A mea culpa from the economic establishment
A one Mr. Ambrose Evans-Pritchard, of the Telegraph in London, has issued a poignant mea culpa that doubles as a scathing indictment of Ben Bernanke’s excessively loose monetary policy. It is absolutely worth reading in its entirety, but I’ll reproduce some of its more powerful segments here.
It is worth noting at this juncture that Mr. Evans-Pritchard veers off into monetarism-land despite titling his piece “Shut Down the Fed (Part II).” I recognize that many believe monetarism to be a far better guiding theory than Keynesianism, or as it’s termed in the article, “creditism.” That’s an assertion that I would not necessarily disagree with, but I can’t help but think that an article entitled “Shut Down the Fed” should perhaps advocate shutting down the Fed. In any case, it is very nice to see the economic media establishment coming around to the idea that what crippled us before will not cure us now. Revolutionary, I know.
I apologise to readers around the world for having defended the emergency stimulus policies of the US Federal Reserve, and for arguing like an imbecile naif that the Fed would not succumb to drug addiction, political abuse, and mad intoxicated debauchery, once it began taking its first shots of quantitative easing.
This is the progressive trap: the idea that once we put the right people in power, there can be no problems with governance per se, only with extent and details of policy prescriptions. Of course, as we’ve seen constantly, putting a person in power subjects the power wielded to the infinite fallibilities of the human being in charge.
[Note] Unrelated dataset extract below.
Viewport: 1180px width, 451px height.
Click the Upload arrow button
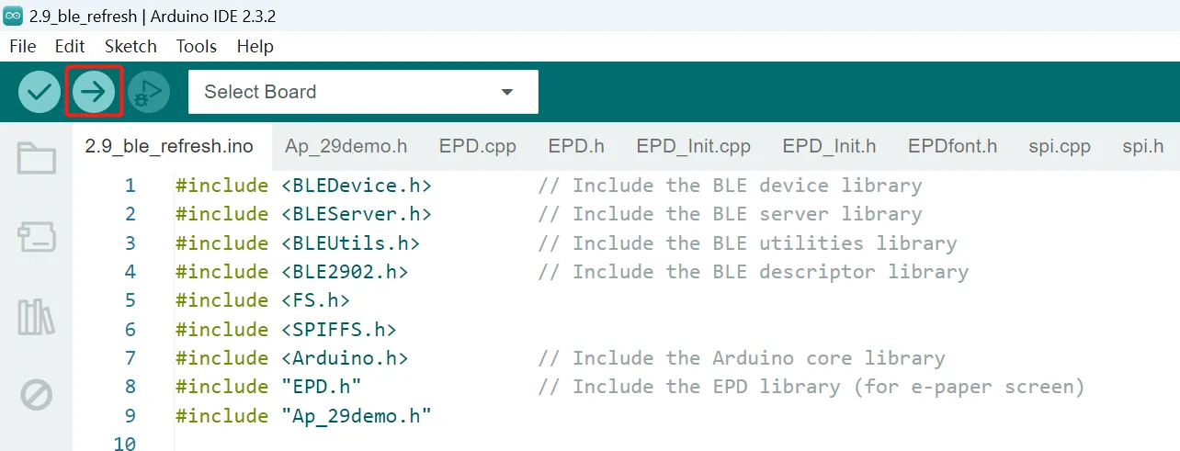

And Evans-Pritchard goes on to reveal how fallible a human we are dealing with in Ben Bernanke. Even if you accept Keynesian doctrine, it is difficult to see the upside to Bernanke’s policies:
Ben Bernanke has not only refused to abandon his idee fixe of an “inflation target”, a key cause of the global central banking catastrophe of the last twenty years (because it can and did allow asset booms to run amok, and let credit levels reach dangerous extremes).
Worse still, he seems determined to print trillions of emergency stimulus without commensurate emergency justification to test his Princeton theories, which by the way are as old as the hills. Keynes ridiculed the “tyranny of the general price level” in the early 1930s, and quite rightly so. Bernanke is reviving a doctrine that was already shown to be bunk eighty years ago.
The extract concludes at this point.